In recent years, Google's autonomous cars have logged thousands of miles
on American highways and IBM's Watson trounced the best human
Jeopardy! players. Digital technologies--with hardware, software, and
networks at their core--will in the near future diagnose diseases more
accurately than doctors can, apply enormous data sets to transform
retailing, and accomplish many tasks once considered uniquely human.
In The Second Machine Age MIT's Erik Brynjolfsson and Andrew
McAfee--two thinkers at the forefront of their field--reveal the forces
driving the reinvention of our lives and our economy. As the full impact
of digital technologies is felt, we will realize immense bounty in the
form of dazzling personal technology, advanced infrastructure, and
near-boundless access to the cultural items that enrich our lives.

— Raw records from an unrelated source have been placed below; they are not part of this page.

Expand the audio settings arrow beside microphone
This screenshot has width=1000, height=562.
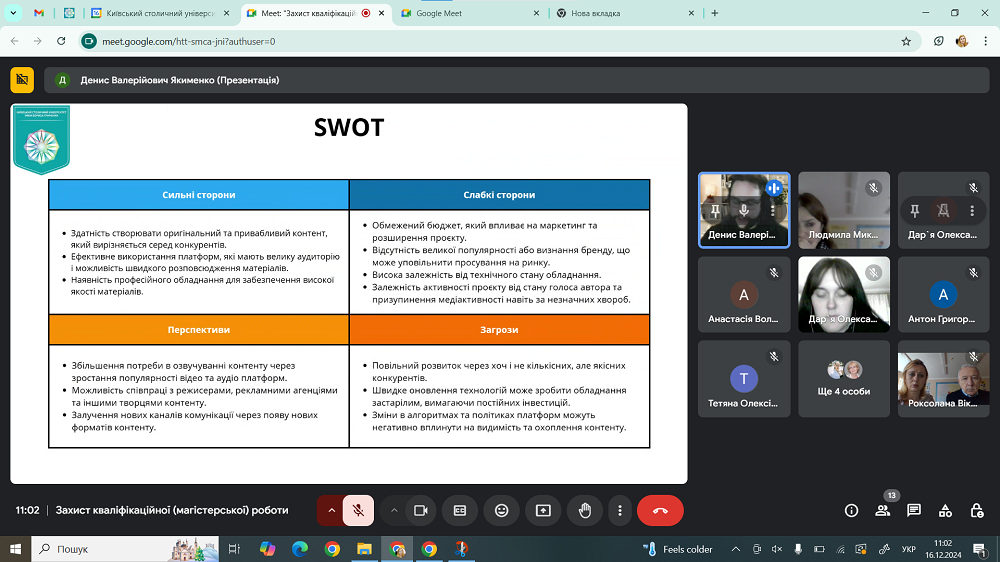pyautogui.click(x=331, y=510)
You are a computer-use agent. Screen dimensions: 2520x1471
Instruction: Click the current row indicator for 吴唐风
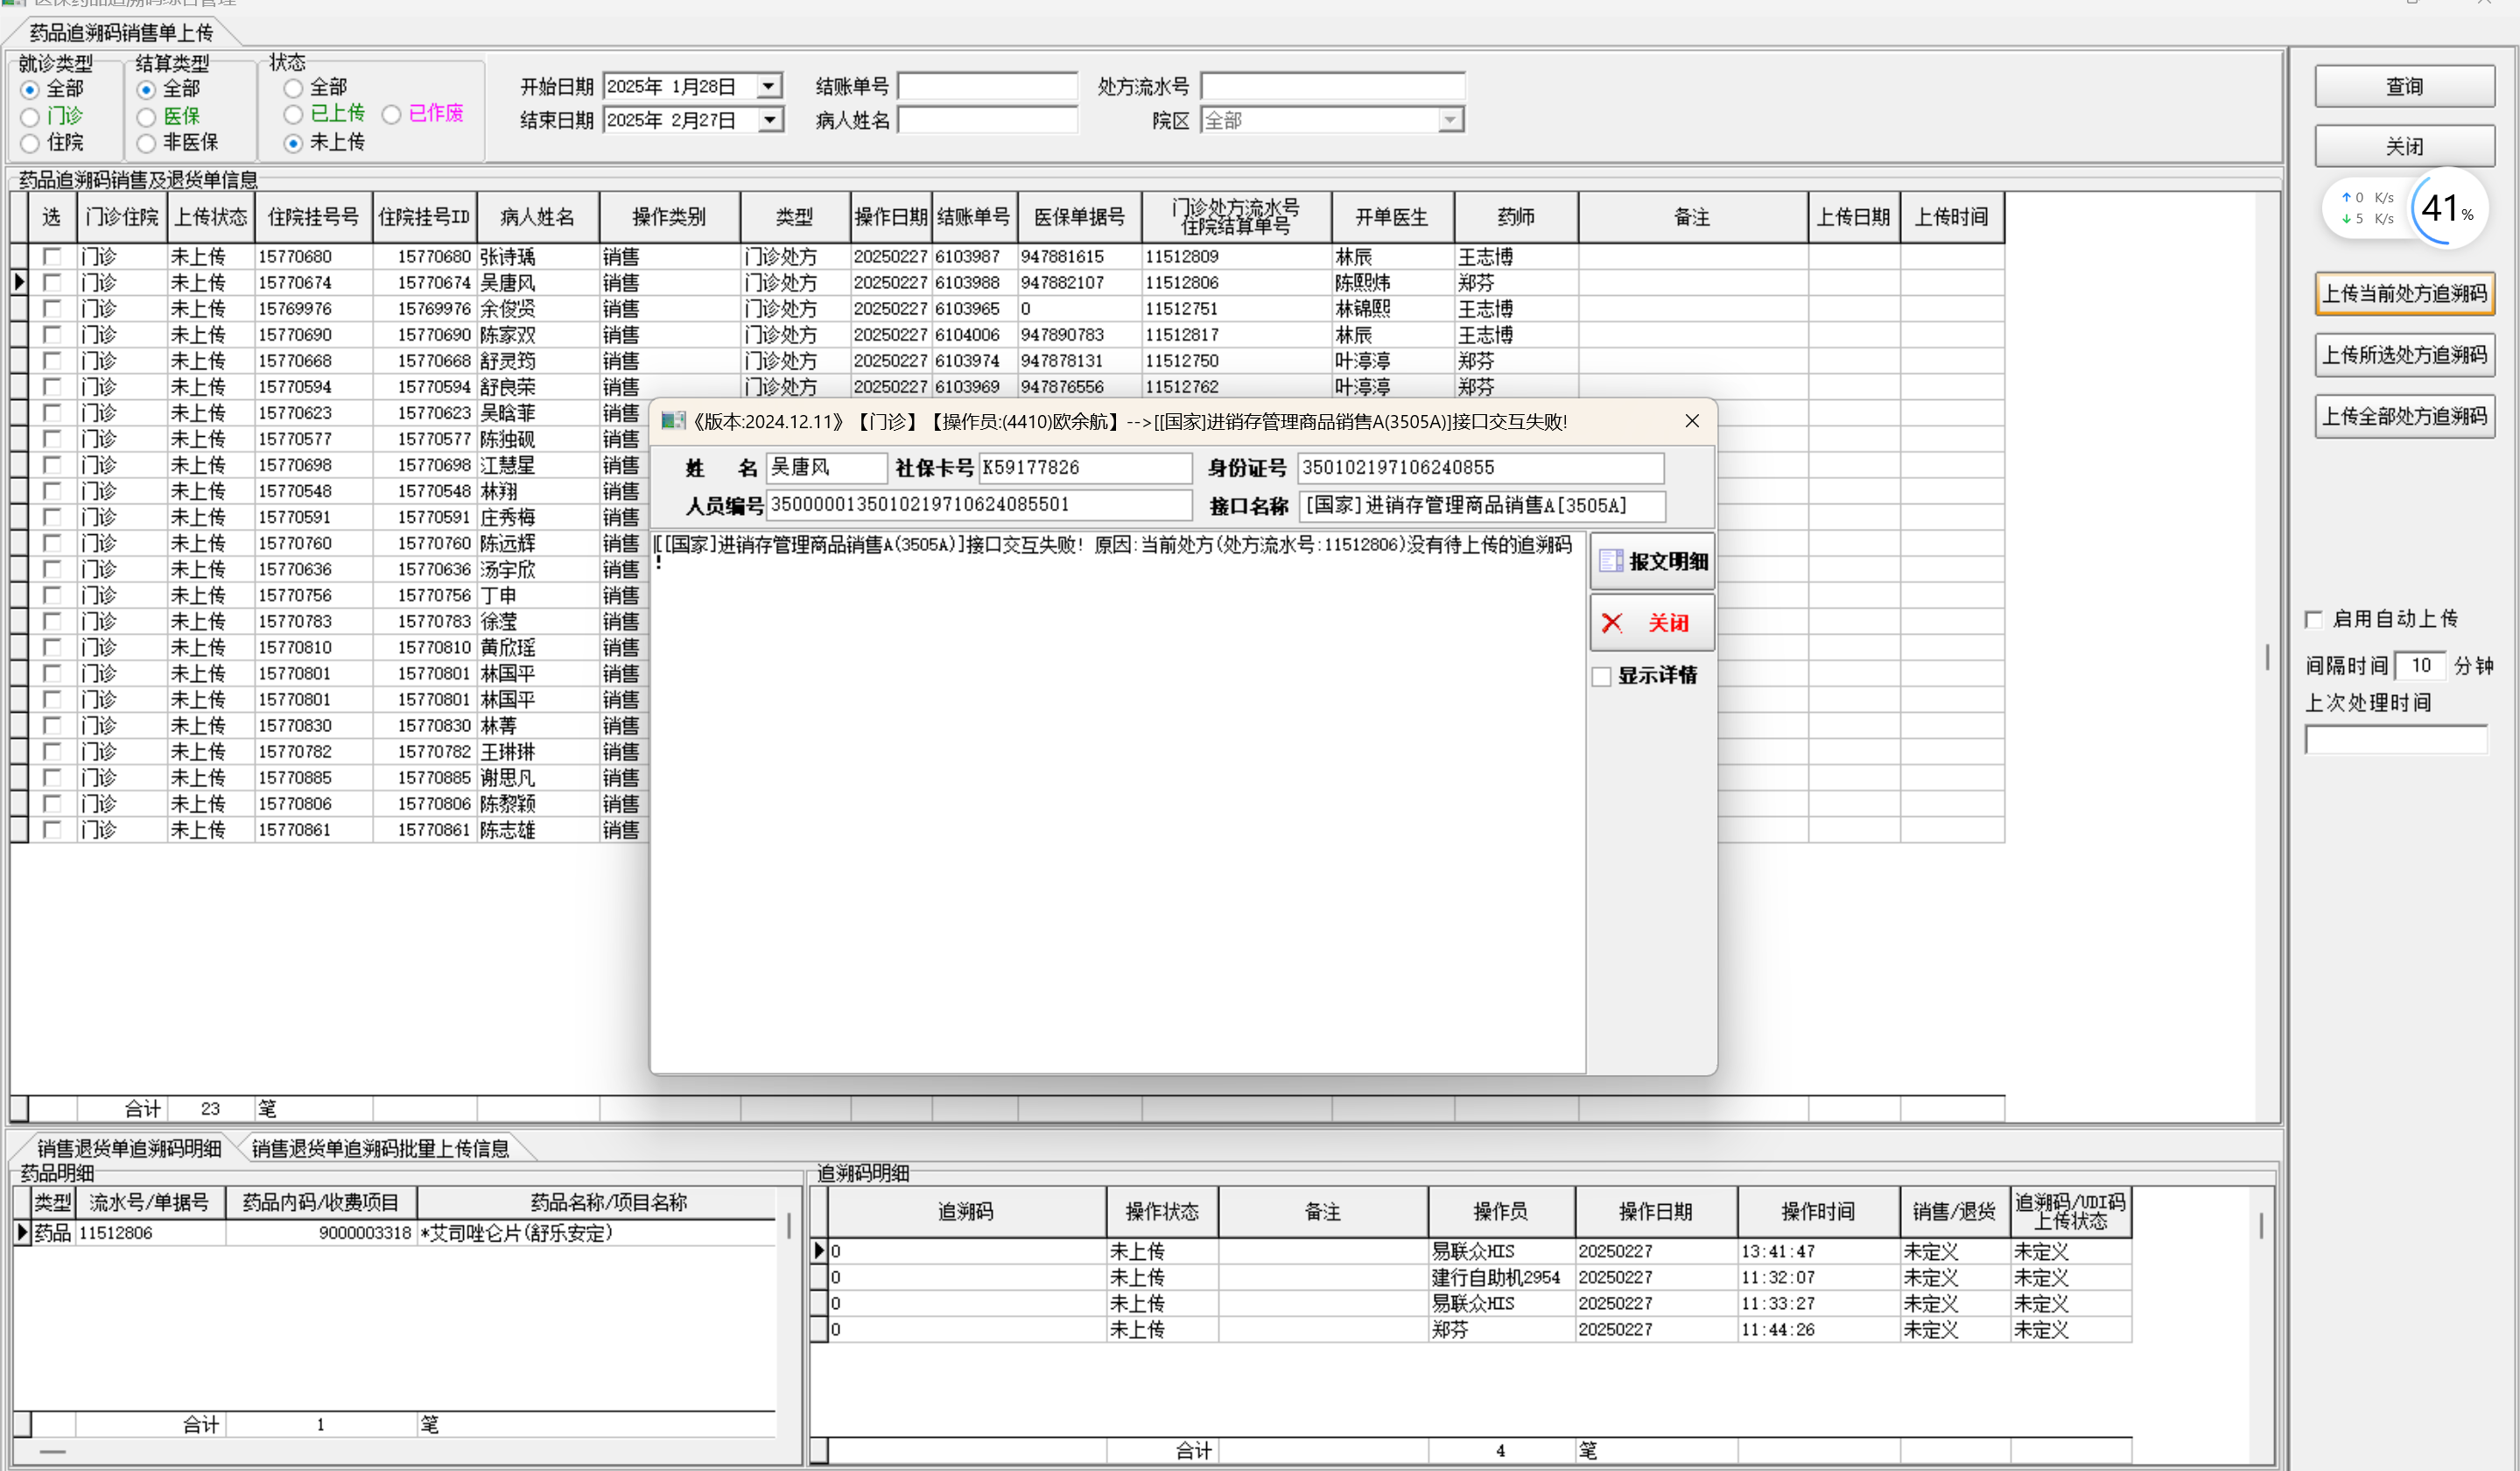click(19, 283)
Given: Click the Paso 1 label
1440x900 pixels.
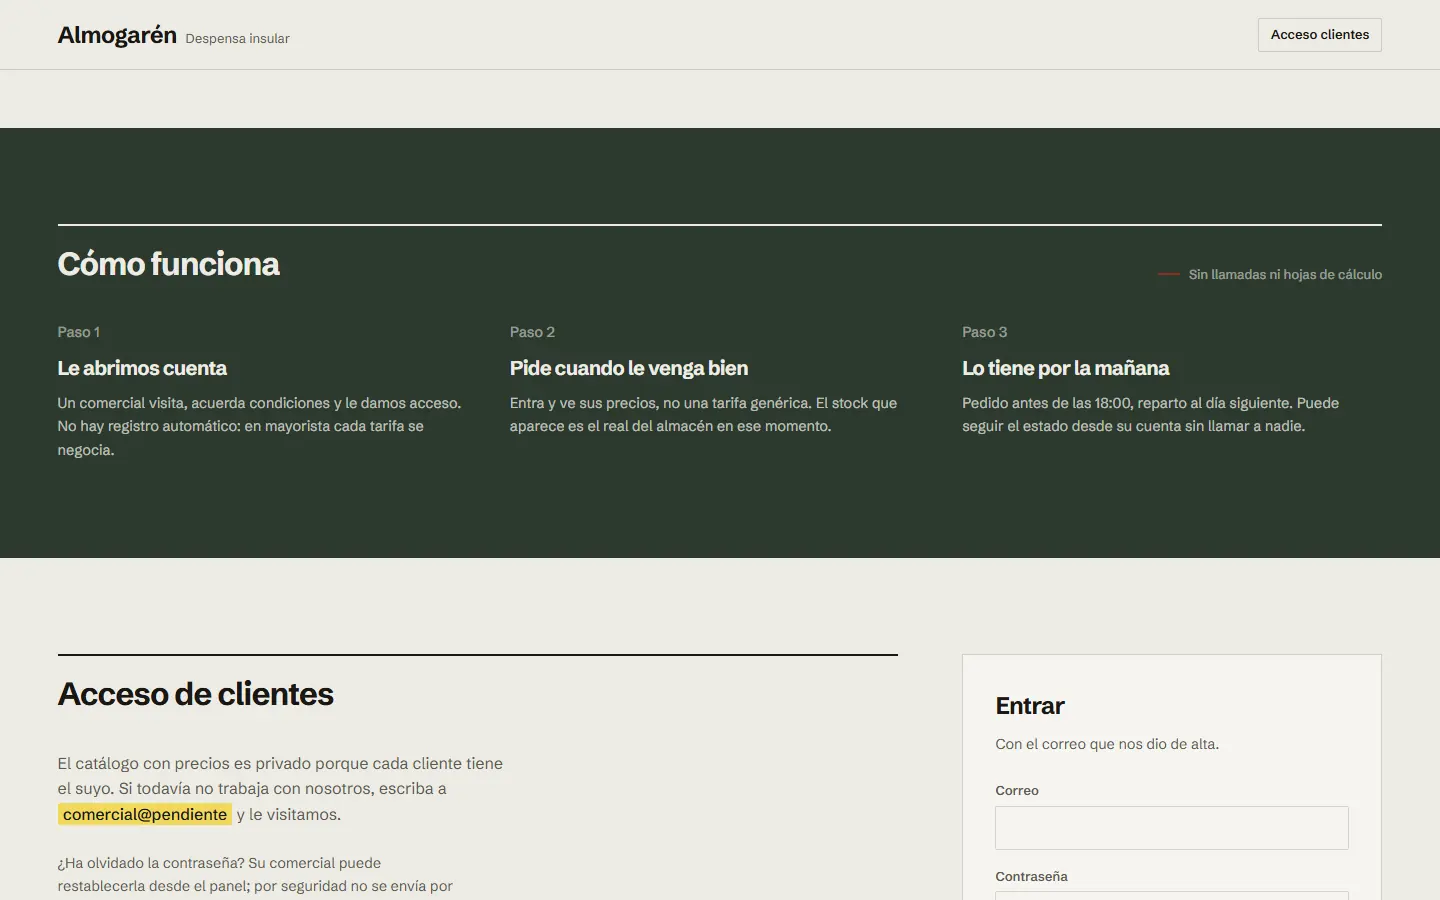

Amid this bounty will also be wrenching change. Professions of all
kinds--from lawyers to truck drivers--will be forever upended. Companies
will be forced to transform or die. Recent economic indicators reflect
this shift: fewer people are working, and wages are falling even as
productivity and profits soar.
Drawing on years of research and up-to-the-minute trends, Brynjolfsson
and McAfee identify the best strategies for survival and offer a new
path to prosperity. These include revamping education so that it
prepares people for the next economy instead of the last one, designing
new collaborations that pair brute processing power with human
ingenuity, and embracing policies that make sense in a radically
transformed landscape.
A fundamentally optimistic book, The Second Machine Age alters how we
think about issues of technological, societal, and economic progress.